The Idea Factory

Is 3-D sound the future of audio?

New technologies enable listeners to fully immerse themselves in an aural environment

Is it possible to close your eyes and trick your mind into thinking you're in a completely different place? 3-D sound hopes to provide that kind of immersive experience, putting you right in the middle of a crowded street or an opera house — all without leaving your living room.

3-D movies have become the norm for big summer blockbusters, but haven't quite made the jump into people's homes, despite the fact that technology companies have been relentlessly pushing them on consumers. 3-D sound, on the other hand, is a largely forgotten technology with far more potential for mass adoption.

We're not talking about surround sound, but a true-to-life listening experience that mimics what we experience every day. While surround sound is meant to engulf a listener (or viewer), 3-D sound is meant to provide an accurate representation of sound location. A listener with closed eyes should be able to sense the size of the room where the event was recorded, and pick out where each sound originated from.

More and more, 3-D sound projects are popping up. So what are some interesting uses of the technology?

Hooke is a pair of wireless headphones that not only emit sound, but can record it as well. Two microphones are placed at your ears, which allows the headset to record binaurally and play back the sounds the way the person originally heard them in their environment. (Imagine a surfer recording his experience of being in the tunnel of a wave, for example.) Hooke recently finished a successful crowd-funding campaign, and the headphones should be on the market in the next few months.

"What our studies have found is that people demand a better experience, one that comes as close to the real thing in lieu of actually being there. Sound is the glue that ties all of our senses together," says Hooke founder Anthony Mattana. "3-D audio is the magic that is difference between just a recording and sharing an actual experience. Imagine feeling the same thing far away from the person who was actually there all through sound. With Hooke this is finally possible."

Another recent promising endeavor is the Sound City Project, which also tries to accurately reproduce sound as if the listener were actually there. Started by David Vale, the website features a list of cities around the world where you can virtually stand on the street and listen to the surrounding noise.

The website is beautifully designed, replete with panoramas that visually enhance the aural experience. You can not only soak in the sounds of New York City, but also rotate the image on screen and hear how the sounds change within a 360-degree radius. To achieve the effect, Vale and his partners had to create an "audio head" that contained four microphones placed 90 degrees apart — like two sets of ears. All four channels were then mixed together, so that listeners always hear accurate 3-D sound, no matter how they're positioned.

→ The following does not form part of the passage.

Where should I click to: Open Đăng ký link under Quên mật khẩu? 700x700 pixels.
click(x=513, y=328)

Thunderspace is an app that uses high-definition binaural recordings to get 3-D sound. The app features recordings of different types of rainstorms — including those with thunder, naturally — which are meant to be extremely relaxing when used with a pair of headphones. That's not all; Thunderspace even enables the phone's camera flash to strobe like lightning. And there's an update that allows internet-connected fans to blow in unison with the sounds from the app.

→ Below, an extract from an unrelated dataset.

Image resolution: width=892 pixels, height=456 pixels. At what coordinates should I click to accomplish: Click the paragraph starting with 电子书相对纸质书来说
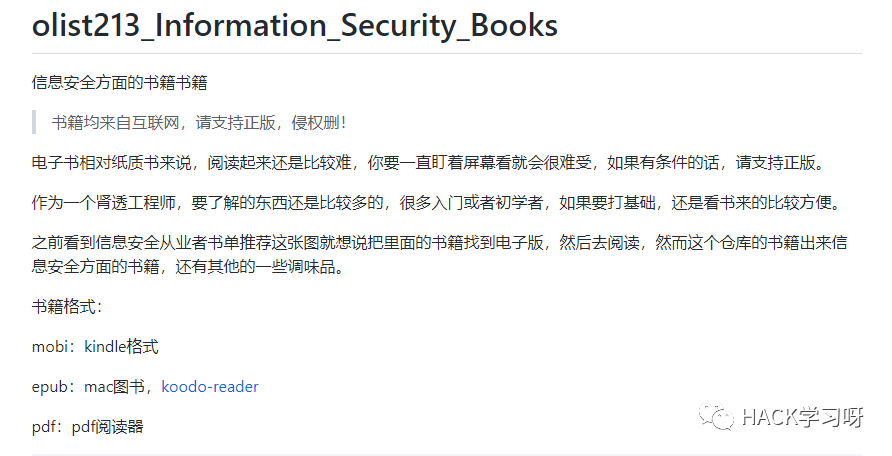428,163
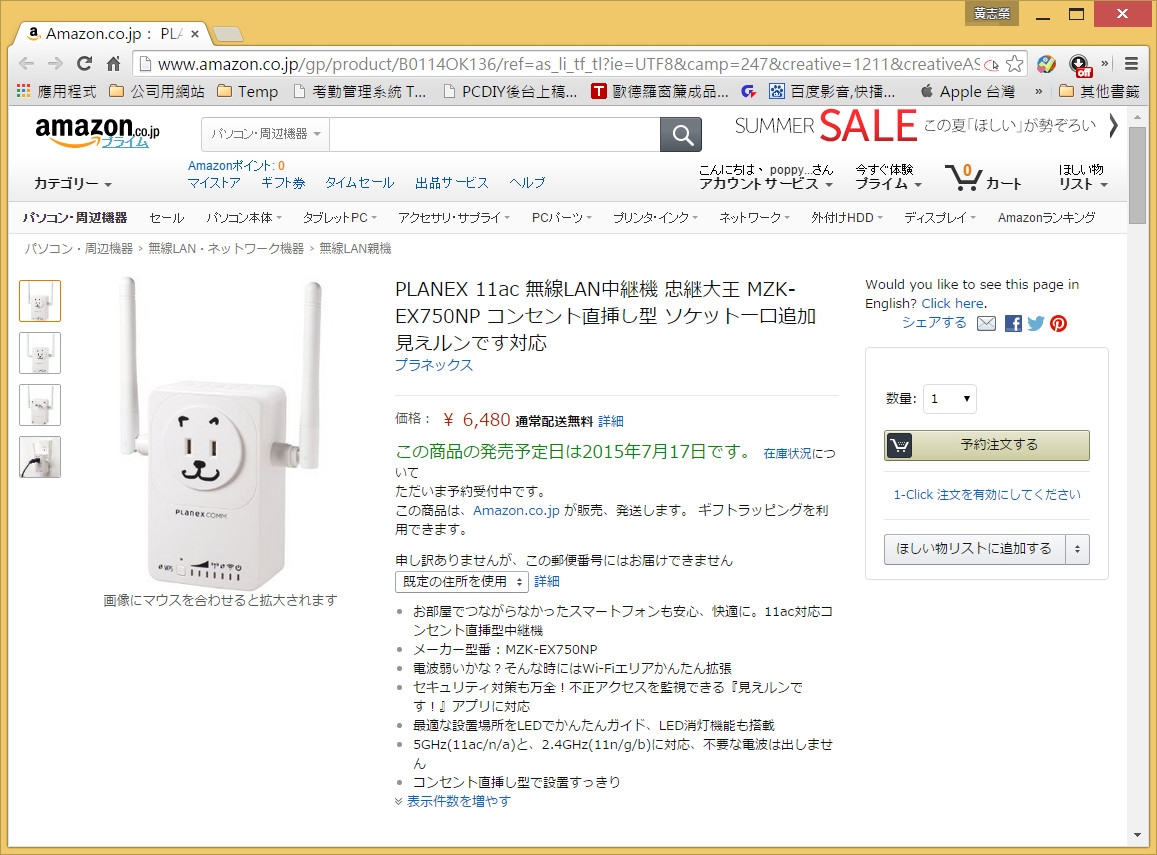Viewport: 1157px width, 855px height.
Task: Open the shopping cart icon
Action: pos(963,177)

Thunderspace's creator, Franz Bruckhoff, has also released other sound apps, including Windy. Similar to Thunderspace, Windy is a noise machine featuring wind recorded in stereoscopic 3-D.

There are other good examples of 3-D sound on Science Uncovered's Tumblr page, even if some of them are not so new. One of the coolest showcases the work of Princeton professor Edgar Choueiri, who has developed special filters that allow a person to experience 3-D sound from two traditionally placed speakers — left and right. The trick is to disable the crosstalk so that your left ear only hears sound from the left speaker and the same on the right. A video about Choueiri's work also lets users hear actual 3-D sounds from laptop speakers.

It all goes to show 3-D sound has long been here — and only keeps getting more interesting.